### [Collected data]
▬▬▬▬▬▬
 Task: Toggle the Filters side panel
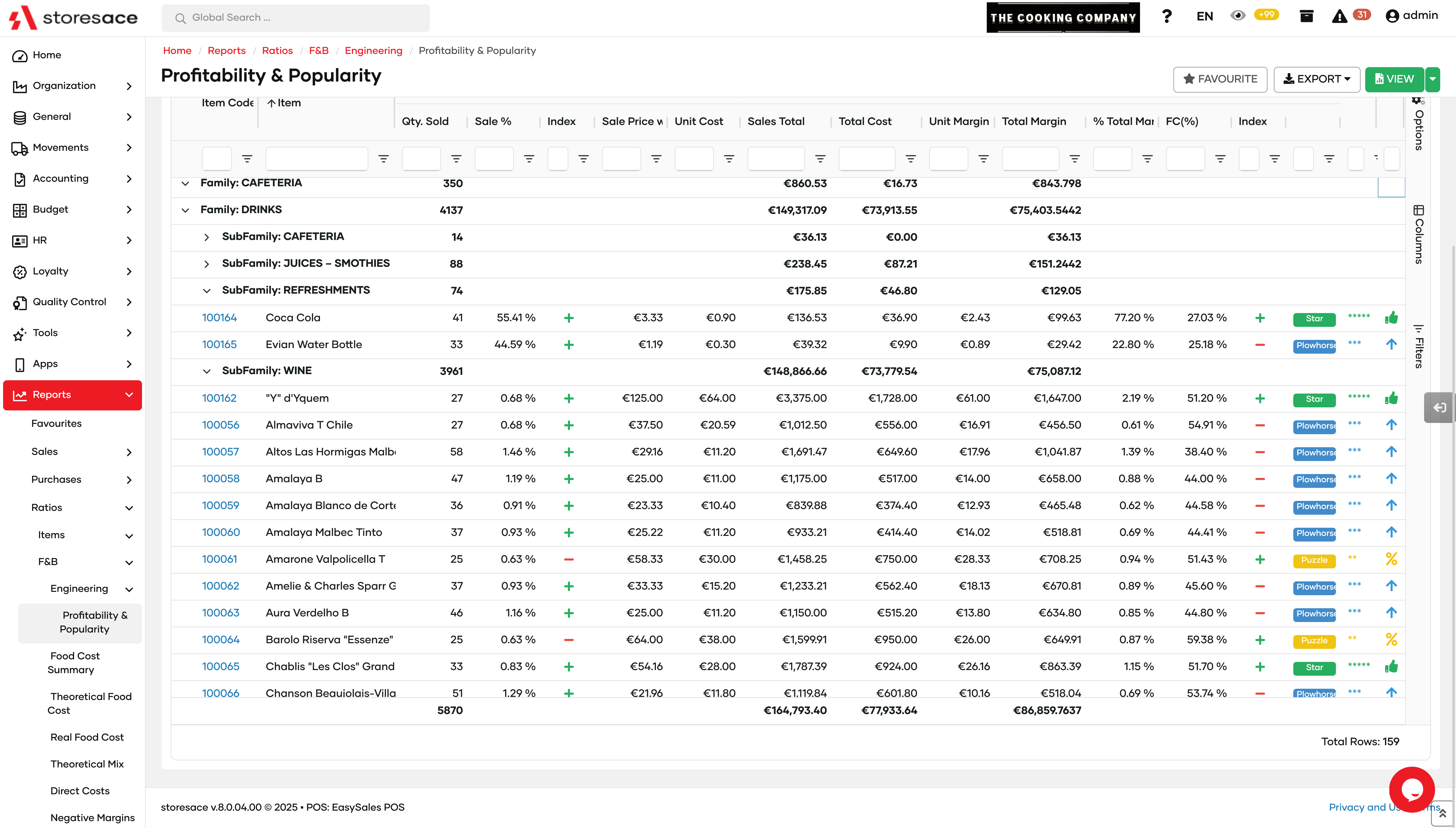pyautogui.click(x=1418, y=346)
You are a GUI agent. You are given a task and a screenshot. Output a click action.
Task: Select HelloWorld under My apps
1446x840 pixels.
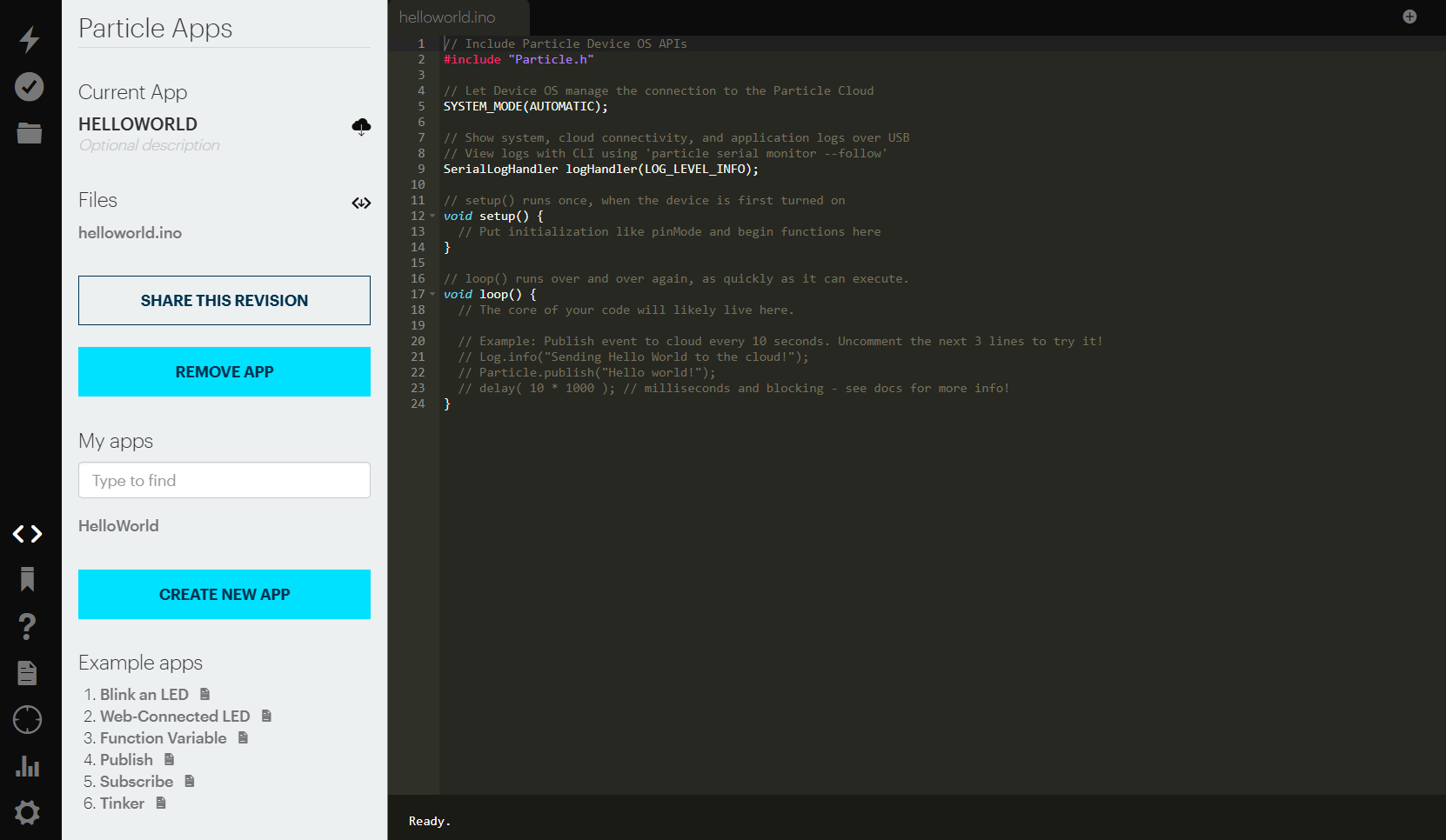click(x=118, y=525)
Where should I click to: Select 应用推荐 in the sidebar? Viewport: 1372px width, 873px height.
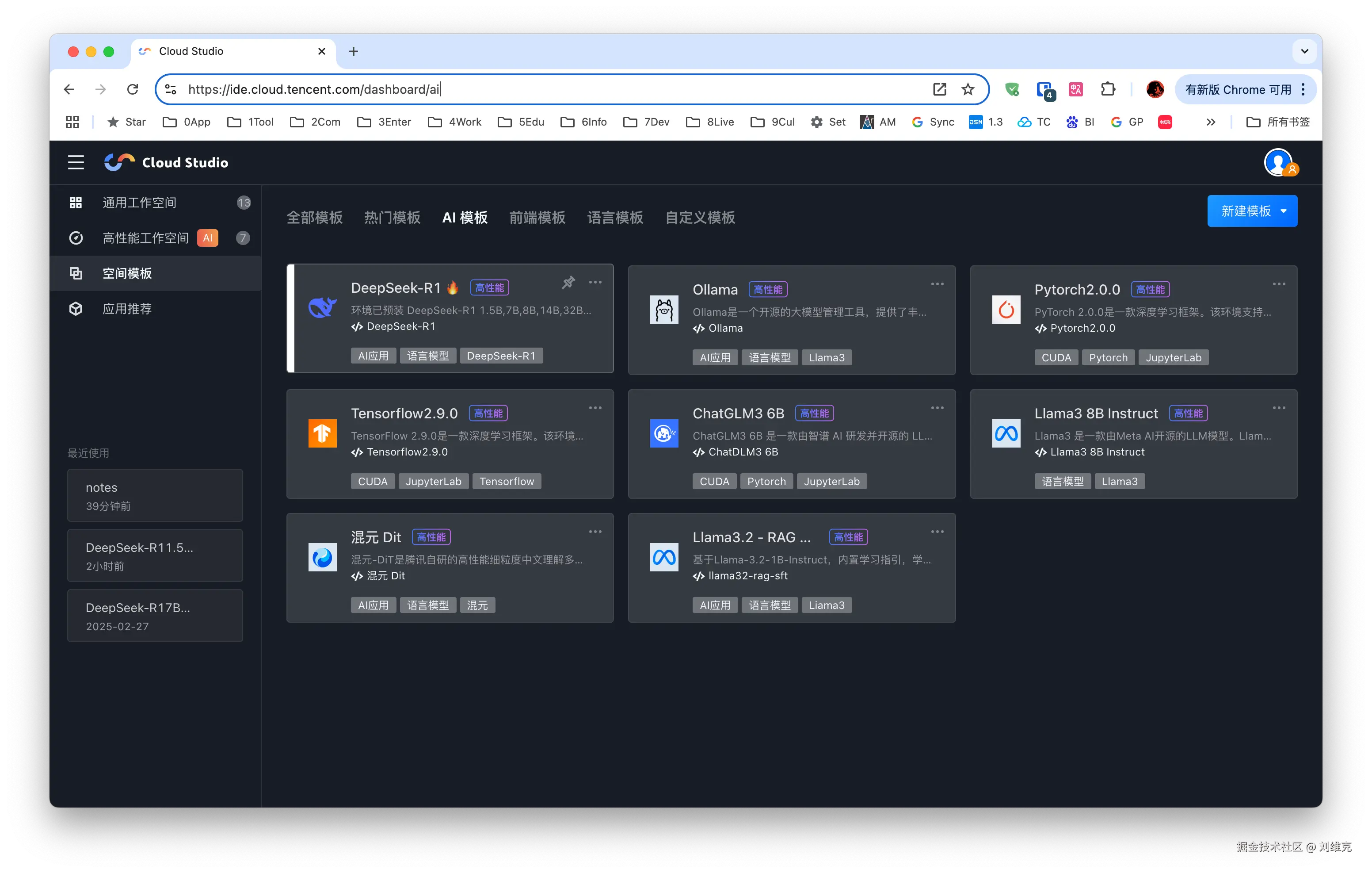coord(126,309)
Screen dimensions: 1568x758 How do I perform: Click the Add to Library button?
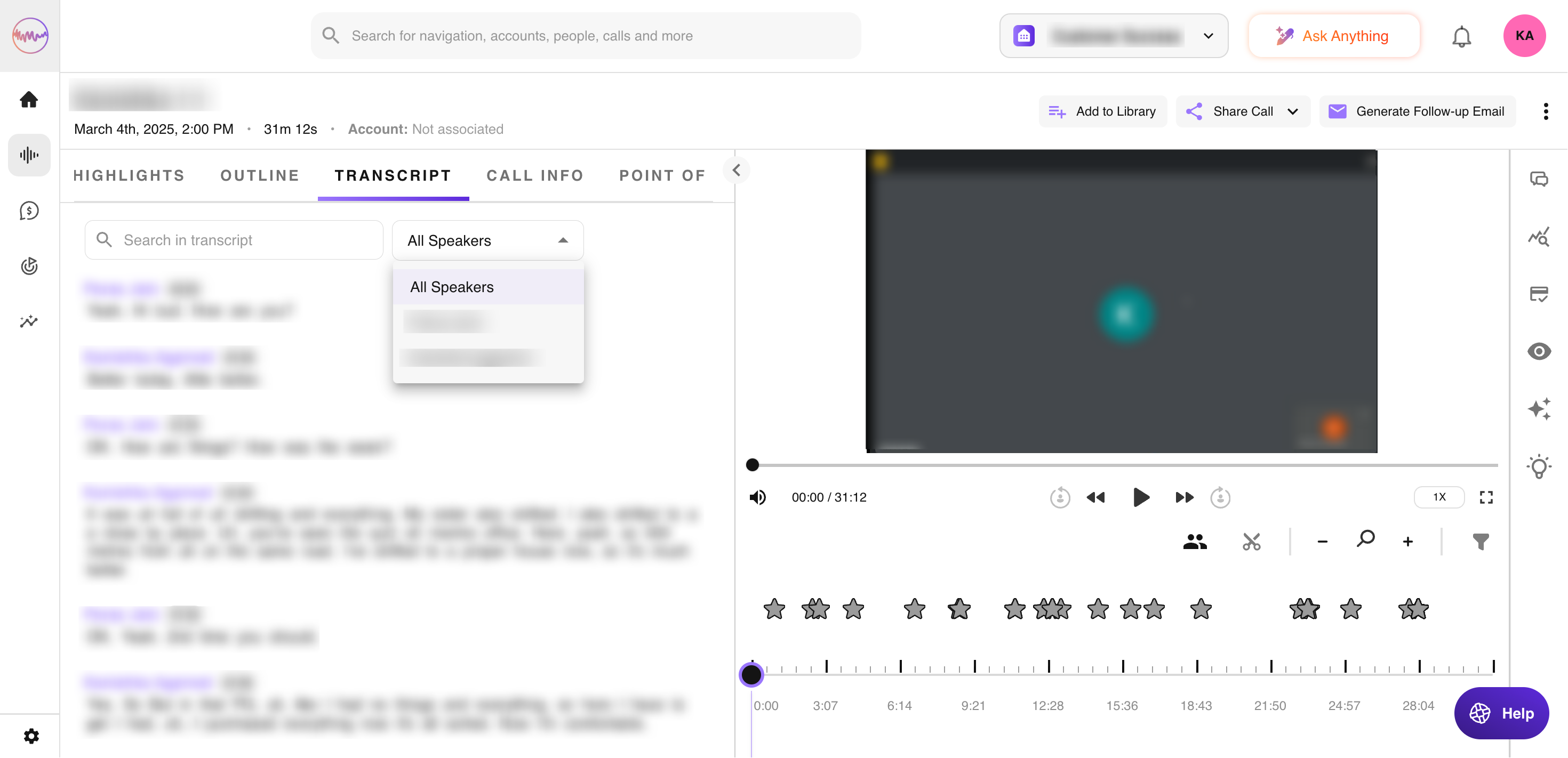1102,111
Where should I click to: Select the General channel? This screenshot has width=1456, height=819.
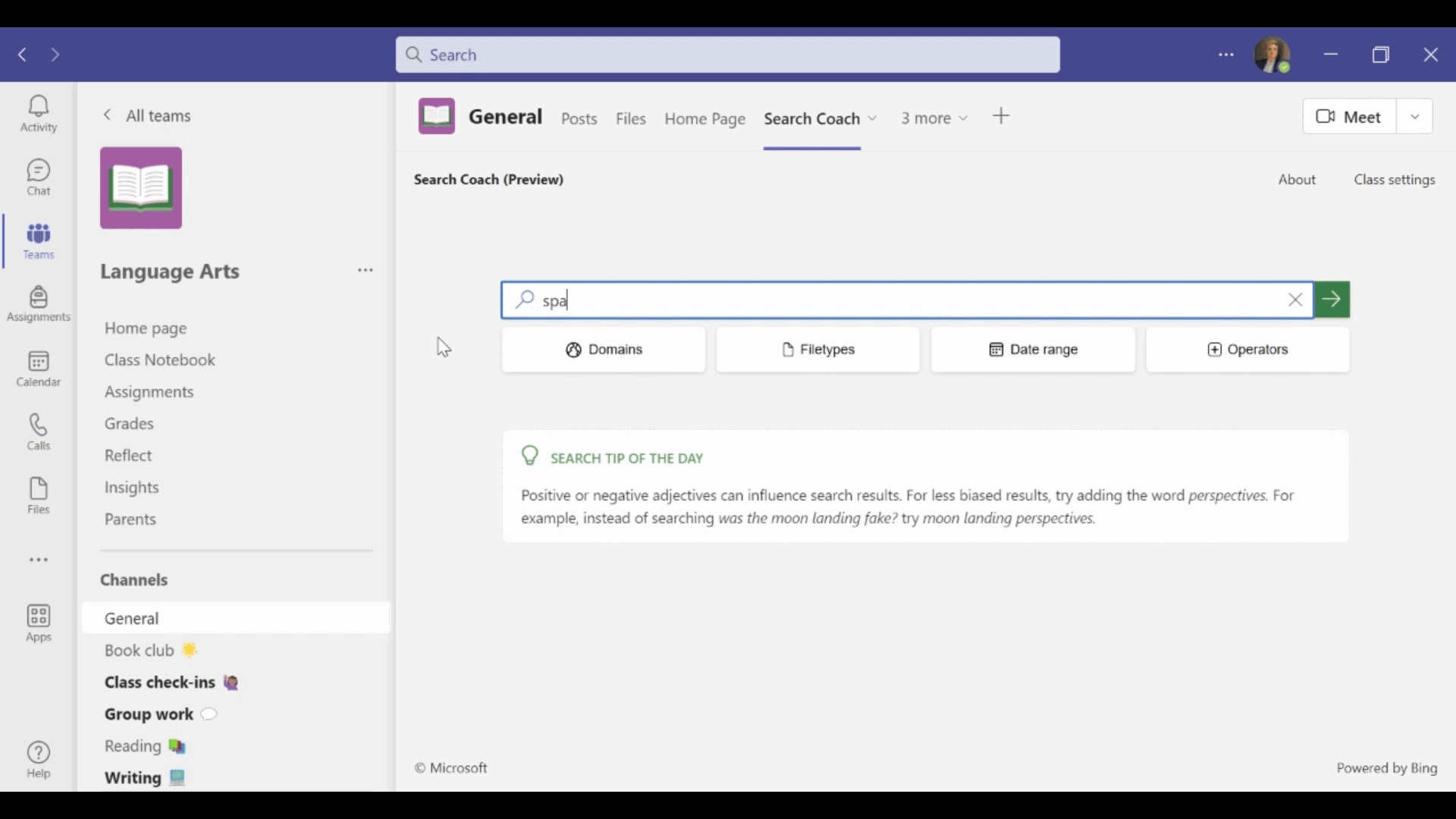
▬▬▬▬▬▬
### [WHAT YOU SHOULD DO]
Once the line holding "Task: Select HelloWorld under My apps" is found, set down that line and every line after it, exactly, through the last line of the records above, omitting pictures.

### [ANSWER SECTION]
Task: Select HelloWorld under My apps
1446x840 pixels.
click(x=118, y=525)
Where should I click to: Select 应用推荐 in the sidebar? Viewport: 1372px width, 873px height.
coord(126,309)
Screen dimensions: 1568x758 How do I perform: Click the Add to Library button?
1102,111
Where should I click to: Select the General channel? This screenshot has width=1456, height=819.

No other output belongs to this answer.